» **Passage for review**:

============================================================

Private equity investments

The Bancorp, through Fifth Third Capital Holdings, a wholly-owned indirect subsidiary of the Bancorp, invests as a limited partner in private equity investments which provide the Bancorp an opportunity to obtain higher rates of return on invested capital, while also creating cross-selling opportunities for the Bancorp’s commercial products. Each of the limited partnerships has an unrelated third-party general partner responsible for appointing the fund manager. The Bancorp has not been appointed fund manager for any of these private equity investments. The funds finance primarily all of their activities from the partners’ capital contributions and investment returns. The Bancorp has determined that it is not the primary beneficiary of the funds because it does not have the obligation to absorb the funds’ expected losses or the right to receive the funds’ expected residual returns that could potentially be significant to the funds and lacks the power to direct the activities that most significantly impact the economic performance of the funds. The Bancorp, as a limited partner, does not have substantive participating or substantive kick-out rights over the general partner. Therefore, the Bancorp accounts for its investments in these limited partnerships under the equity method of accounting.

============================================================

» **Requirement 1**: What are all the reasons the private equity passage gives for the Bancorp not being the primary beneficiary of the funds?
» **Requirement 2**: Can you carry the private equity passage forward with the next part after its final sentence?

============================================================

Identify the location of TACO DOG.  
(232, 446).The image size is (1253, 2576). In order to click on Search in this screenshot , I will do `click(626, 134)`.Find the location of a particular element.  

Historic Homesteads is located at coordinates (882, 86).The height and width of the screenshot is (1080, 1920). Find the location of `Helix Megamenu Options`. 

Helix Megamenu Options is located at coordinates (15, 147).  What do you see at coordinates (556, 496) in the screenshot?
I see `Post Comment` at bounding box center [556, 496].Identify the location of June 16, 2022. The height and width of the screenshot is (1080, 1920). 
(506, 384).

============================================================

» **Exercise result 1**:
- It does not have the obligation to absorb the funds' expected losses that could potentially be significant to the funds.
- It does not have the right to receive the funds' expected residual returns that could potentially be significant to the funds.
- It lacks the power to direct the activities that most significantly impact the economic performance of the funds.

» **Exercise result 2**:
The Bancorp is exposed to losses arising from the negative performance of the underlying investments in the private equity investments. As a limited partner, the Bancorp’s maximum exposure to loss is limited to the carrying amounts of the investments plus unfunded commitments. The carrying amounts of these investments, which are included in other assets in the Consolidated Balance Sheets, are included in the previous tables. Also, at December 31, 2016 and 2015, the unfunded commitment amounts to the funds were $56 million and $60 million, respectively. As part of previous commitments, the Bancorp made capital contributions to private equity investments of $14 million and $30 million during the years ended December 31, 2016 and 2015, respectively. The Bancorp recognized $9 million and $1 million of OTTI primarily associated with certain nonconforming investments affected by the Volcker Rule during the years ended December 31, 2016 and 2015, respectively. The Bancorp did not recognize any OTTI during the year ended December 31, 2014. Refer to Note 27 for further information.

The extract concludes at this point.